The presentation, part of Illinois Valley Community College’s Student Wellness Week activities, is free and open to the public and will also be viewable via Zoom. Visit https://www.ivcc.edu/studentsuccess/events.php to preregister for the Zoom meeting and access the link.
Tomsha, who is a native of the Illinois Valley, will review local overdose prevention services, attempt to combat misinformation regarding drug use, and provide response procedures for overdose situations. The Perfectly Flawed Foundation non-profit in La Salle offers harm reduction, overdose prevention and peer support services.
Drug overdose deaths decreased slightly in 2023 for the first time in several years, though they consistently outpace traffic accidents as a leading cause of death for young people. Tomsha is encouraged by the decrease and believes his organization’s awareness and harm reduction efforts are making a life-saving impact locally. Overall, “we’re not seeing the fatalities. People might be overdosing, but not fatally.”
College-aged adults are likely to have encountered drug use, either in their own experimentation or from being around friends and acquaintances or exposed at concerts and other venues where it occurs, Tomsha said. "There’s so much stigma surrounding it. Putting knowledge into their hands that they can spread to friends and their network is really important, as is having tools to know how to respond (to an overdose),” he said.

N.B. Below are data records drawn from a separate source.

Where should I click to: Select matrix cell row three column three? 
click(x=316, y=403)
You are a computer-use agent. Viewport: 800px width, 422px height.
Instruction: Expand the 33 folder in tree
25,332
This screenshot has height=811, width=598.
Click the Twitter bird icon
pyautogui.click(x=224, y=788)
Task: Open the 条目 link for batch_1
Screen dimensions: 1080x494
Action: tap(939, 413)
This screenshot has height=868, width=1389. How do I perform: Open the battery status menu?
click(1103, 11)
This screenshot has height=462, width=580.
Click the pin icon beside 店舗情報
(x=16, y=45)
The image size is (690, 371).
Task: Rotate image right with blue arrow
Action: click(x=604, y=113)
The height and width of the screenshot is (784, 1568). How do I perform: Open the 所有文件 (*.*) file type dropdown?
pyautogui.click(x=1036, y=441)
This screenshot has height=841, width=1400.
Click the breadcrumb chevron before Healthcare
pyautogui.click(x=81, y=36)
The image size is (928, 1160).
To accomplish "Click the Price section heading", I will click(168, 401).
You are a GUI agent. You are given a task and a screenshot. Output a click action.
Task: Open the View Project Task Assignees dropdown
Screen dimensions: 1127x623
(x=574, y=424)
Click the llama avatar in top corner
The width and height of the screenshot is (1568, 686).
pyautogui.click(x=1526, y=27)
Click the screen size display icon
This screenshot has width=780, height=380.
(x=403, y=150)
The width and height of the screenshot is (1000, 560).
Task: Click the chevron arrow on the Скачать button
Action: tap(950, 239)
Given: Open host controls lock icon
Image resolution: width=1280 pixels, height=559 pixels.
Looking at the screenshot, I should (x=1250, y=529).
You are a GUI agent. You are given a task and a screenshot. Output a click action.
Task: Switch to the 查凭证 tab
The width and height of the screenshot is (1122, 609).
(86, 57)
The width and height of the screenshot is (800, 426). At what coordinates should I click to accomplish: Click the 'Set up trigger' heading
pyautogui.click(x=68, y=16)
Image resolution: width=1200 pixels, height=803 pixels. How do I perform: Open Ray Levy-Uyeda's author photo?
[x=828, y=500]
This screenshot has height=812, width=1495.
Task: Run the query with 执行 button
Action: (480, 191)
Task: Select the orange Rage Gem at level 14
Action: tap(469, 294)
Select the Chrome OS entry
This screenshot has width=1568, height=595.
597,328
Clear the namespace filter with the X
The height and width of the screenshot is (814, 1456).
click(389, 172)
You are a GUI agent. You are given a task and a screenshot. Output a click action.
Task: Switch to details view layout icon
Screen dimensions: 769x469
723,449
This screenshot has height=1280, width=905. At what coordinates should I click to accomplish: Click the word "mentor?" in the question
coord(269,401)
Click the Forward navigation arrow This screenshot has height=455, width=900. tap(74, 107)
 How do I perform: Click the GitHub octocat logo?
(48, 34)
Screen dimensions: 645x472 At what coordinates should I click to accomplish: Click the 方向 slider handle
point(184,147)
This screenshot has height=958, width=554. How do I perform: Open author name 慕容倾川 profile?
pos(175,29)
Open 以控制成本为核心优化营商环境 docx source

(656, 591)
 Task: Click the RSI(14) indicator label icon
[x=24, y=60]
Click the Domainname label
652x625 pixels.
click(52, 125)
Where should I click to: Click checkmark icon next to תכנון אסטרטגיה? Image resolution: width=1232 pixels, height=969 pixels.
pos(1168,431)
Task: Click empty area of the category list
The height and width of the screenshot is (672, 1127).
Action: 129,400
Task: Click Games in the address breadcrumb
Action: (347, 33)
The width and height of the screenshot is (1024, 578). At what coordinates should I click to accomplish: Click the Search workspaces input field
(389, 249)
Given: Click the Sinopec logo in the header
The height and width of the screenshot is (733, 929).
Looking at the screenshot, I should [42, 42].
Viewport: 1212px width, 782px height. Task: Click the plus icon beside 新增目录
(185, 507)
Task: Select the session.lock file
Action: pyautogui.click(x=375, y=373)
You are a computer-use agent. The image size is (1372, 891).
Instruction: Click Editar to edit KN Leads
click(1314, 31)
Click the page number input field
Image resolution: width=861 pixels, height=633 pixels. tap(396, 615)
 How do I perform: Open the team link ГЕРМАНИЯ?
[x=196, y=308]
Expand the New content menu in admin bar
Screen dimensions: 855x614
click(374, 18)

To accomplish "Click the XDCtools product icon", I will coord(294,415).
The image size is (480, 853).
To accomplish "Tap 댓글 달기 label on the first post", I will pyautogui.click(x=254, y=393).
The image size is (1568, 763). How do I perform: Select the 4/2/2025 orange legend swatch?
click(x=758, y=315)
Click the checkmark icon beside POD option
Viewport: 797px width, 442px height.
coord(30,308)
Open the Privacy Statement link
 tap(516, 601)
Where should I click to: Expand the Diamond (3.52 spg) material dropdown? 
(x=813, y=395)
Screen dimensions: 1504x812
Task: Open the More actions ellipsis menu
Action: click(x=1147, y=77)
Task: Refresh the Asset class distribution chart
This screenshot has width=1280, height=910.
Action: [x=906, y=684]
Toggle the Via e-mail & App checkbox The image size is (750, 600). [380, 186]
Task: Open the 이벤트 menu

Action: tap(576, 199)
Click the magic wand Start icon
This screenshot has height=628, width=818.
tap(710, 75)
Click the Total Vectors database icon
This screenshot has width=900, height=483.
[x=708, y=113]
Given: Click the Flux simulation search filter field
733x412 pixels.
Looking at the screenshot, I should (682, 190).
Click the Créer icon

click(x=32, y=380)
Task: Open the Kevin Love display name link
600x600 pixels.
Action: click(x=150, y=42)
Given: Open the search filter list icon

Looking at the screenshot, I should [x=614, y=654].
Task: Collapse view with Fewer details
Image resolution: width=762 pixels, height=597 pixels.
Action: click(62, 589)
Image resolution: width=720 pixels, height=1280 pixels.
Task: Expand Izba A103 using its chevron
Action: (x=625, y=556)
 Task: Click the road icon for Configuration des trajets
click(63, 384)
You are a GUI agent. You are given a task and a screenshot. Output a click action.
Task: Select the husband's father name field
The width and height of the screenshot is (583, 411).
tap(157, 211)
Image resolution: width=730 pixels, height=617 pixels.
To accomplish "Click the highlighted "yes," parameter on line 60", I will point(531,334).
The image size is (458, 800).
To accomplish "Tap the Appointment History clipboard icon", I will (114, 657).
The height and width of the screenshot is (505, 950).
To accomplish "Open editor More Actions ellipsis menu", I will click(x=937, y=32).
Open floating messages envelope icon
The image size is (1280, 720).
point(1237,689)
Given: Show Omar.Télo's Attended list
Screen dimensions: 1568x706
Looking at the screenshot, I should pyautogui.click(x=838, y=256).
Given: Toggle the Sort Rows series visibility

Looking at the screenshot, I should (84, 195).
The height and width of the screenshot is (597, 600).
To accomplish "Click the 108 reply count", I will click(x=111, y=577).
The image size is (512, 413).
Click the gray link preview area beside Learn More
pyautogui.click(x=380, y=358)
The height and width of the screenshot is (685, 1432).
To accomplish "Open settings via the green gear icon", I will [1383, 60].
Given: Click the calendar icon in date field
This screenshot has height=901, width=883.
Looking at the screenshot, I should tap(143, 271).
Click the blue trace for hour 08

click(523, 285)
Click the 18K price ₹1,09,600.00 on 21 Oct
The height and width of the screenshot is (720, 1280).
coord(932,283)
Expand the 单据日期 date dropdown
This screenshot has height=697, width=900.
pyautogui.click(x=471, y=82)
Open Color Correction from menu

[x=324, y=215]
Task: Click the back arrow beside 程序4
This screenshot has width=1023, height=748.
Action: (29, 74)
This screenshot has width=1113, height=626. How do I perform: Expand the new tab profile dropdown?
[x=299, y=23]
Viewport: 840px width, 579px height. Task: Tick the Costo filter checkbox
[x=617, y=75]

He says he wants the presentation to be a safe place to share experiences, as well as being informative. “This will be a casual event, a safe space to ask questions without judgment. I bring lived experience, as someone who has used drugs,” he added.
Tomsha also expects to address drug use myths, noting that usage is a spectrum that includes experimentation, recreational use and prescription use – and does not automatically equal addiction. Trusting other misinformation about the potent synthetic opioid fentanyl or Good Samaritan laws can impede responses to drug crises -- and delays of even minutes cost lives, he said.